E questo porta inevitabilmente a comunicare con abbreviazioni, utilizzando più o meno sempre i soliti termini per essere veloci.

Tutto questo porta all’utilizzo di un set di parole limitato e ricorrente.

A questo si aggiungono i dati sulla lettura. In ogni fascia di età sempre meno persone leggono libri. E di conseguenza le persone che non leggono, non colgono occasioni per arricchire il proprio vocabolario.

 

Bene… vi starete chiedendo come mai, io stia parlando di questo…

 

Il fatto è che secondo il coaching ontologico trasformazionale il linguaggio non è solo descrittivo ma è anche generativo della realtà e modella il nostro futuro.

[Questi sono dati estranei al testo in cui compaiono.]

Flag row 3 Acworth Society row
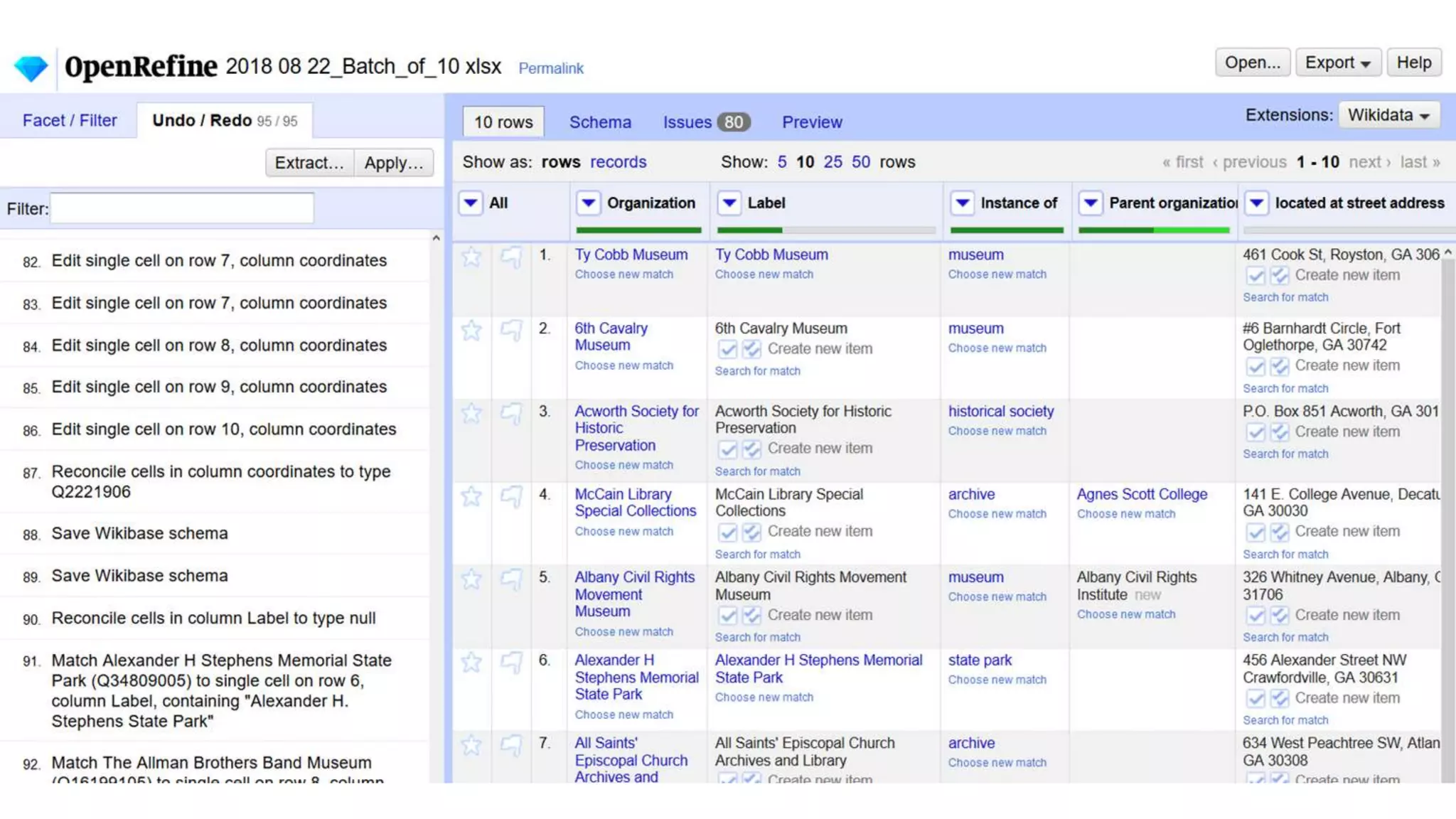Viewport: 1456px width, 819px height. pos(511,414)
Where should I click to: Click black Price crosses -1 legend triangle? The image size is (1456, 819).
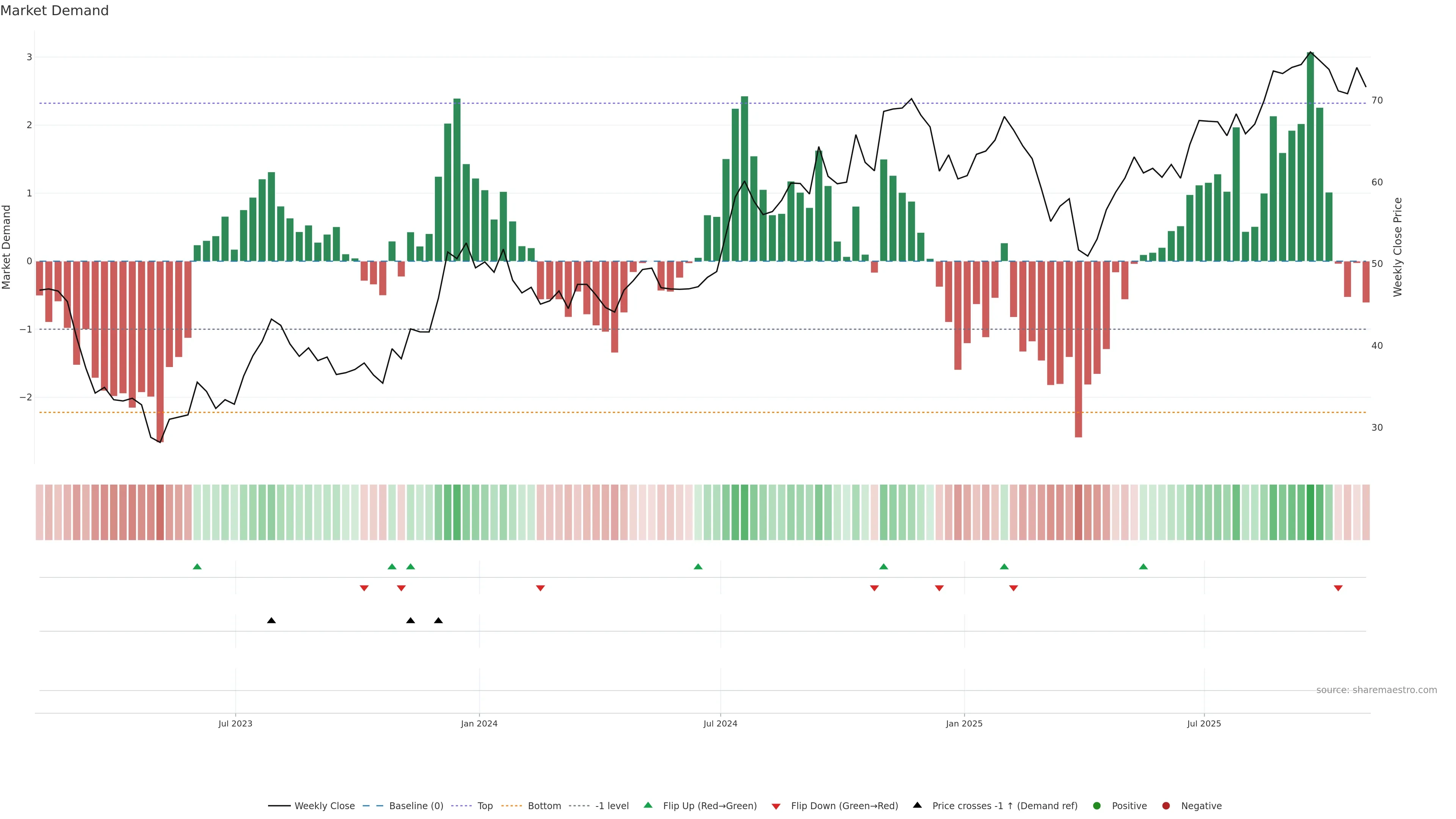917,805

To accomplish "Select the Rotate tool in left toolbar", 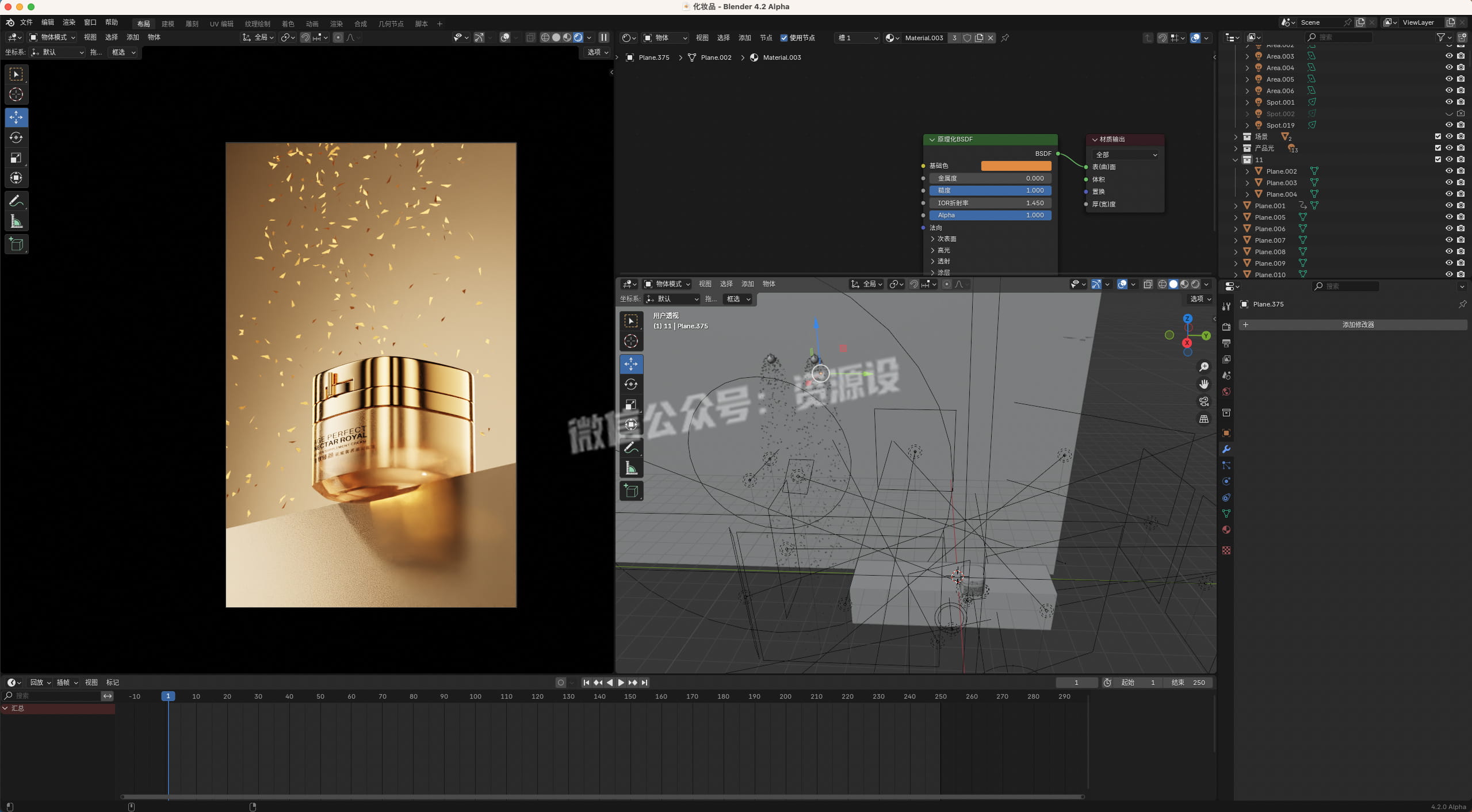I will pos(16,137).
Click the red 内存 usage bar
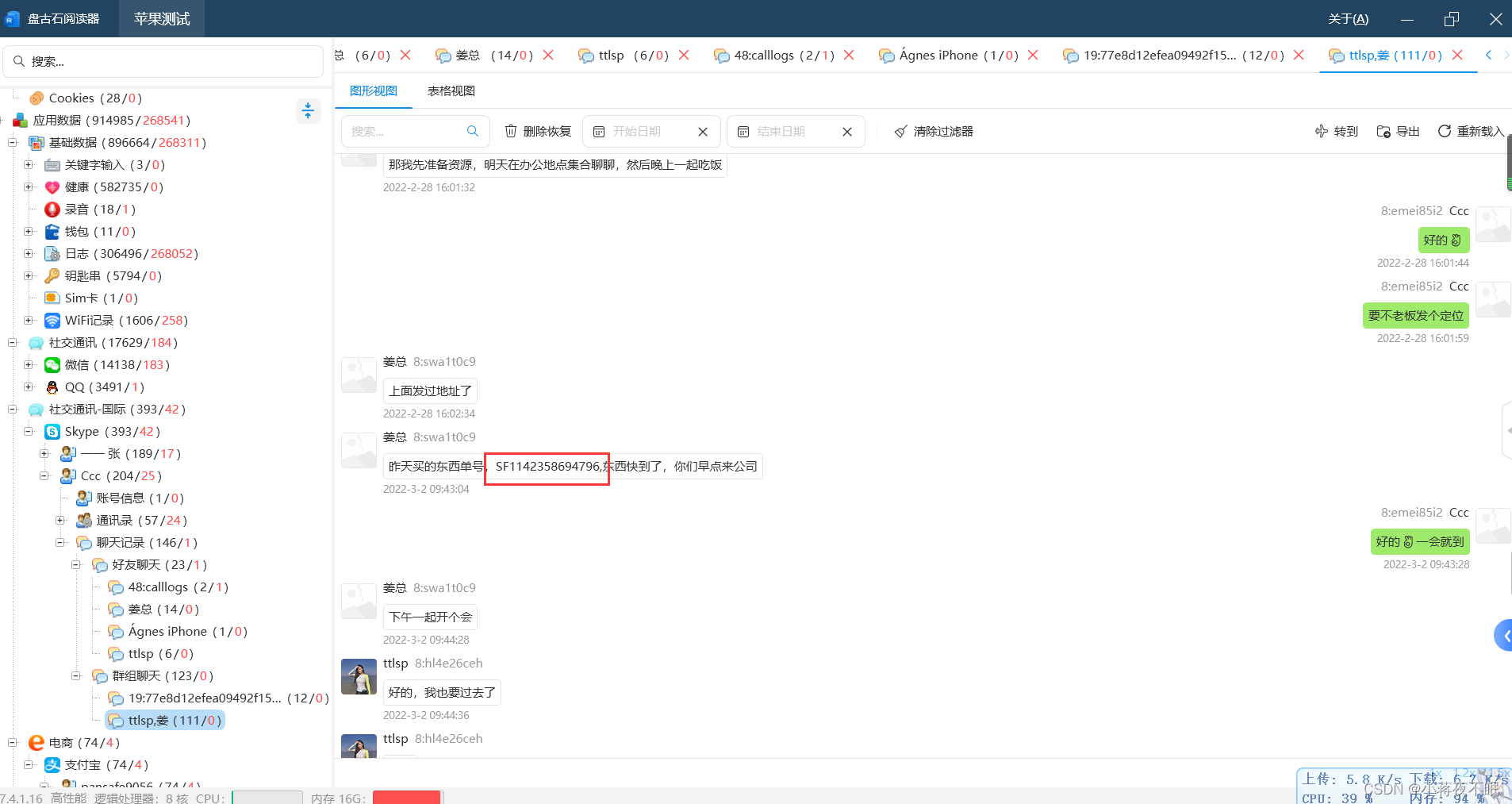The image size is (1512, 804). pos(406,797)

Secondo Austin il linguaggio produce dei veri e propri atti.

È il linguaggio stesso che ci apre e chiude possibilità e opportunità.

Per questo motivo il linguaggio ha un impatto sul nostro presente e sul nostro futuro.

Ad esempio attraverso il linguaggio generiamo continuamente opinioni e giudizi sulla realtà e  sulle cose che ci accadono.

E,per farla breve e semplice, cambiando il nostro linguaggio e i termini che utilizziamo per rivolgerci agli altri e a noi stessi, influenziamo i nostri stessi pensieri e quindi le nostre opinioni e i nostri giudizi.

Ne consegue dunque che se vogliamo operare un cambiamento nella nostra vita, se vogliamo progredire e crescere, per forza di cose, dobbiamo cambiare il modo con il quale osserviamo la realtà. Cioè cambiare i nostri giudizi e le nostre opinioni. E per farlo abbiamo bisogno di cambiare il linguaggio con il quale descriviamo la realtà stessa.

Infine, poiché il linguaggio è azione, se cambiamo il nostro linguaggio, cambiamo le nostre azioni.

 

Tornando alla ricerca del professor McEnery, se la nostra ricchezza di linguaggio è limitata a 800 parole, difficilmente avremo la possibilità dì costruirci nuove opinioni e giudizi, ma finiremo per sguazzare sempre nel solito brodo, perdendoci occasioni e opportunità di cambiamento perché non abbiamo le parole per descriverle o anche soltanto per immaginarle e pensarle.

Finiremo per avere un presente immutabile, senza possibilità di un futuro diverso.

Poche parole, poco futuro.

Leggete, parlate, informatevi, prendetevi tutto il tempo che vi serve per riflettere e conversare con gli altri e con voi stessi.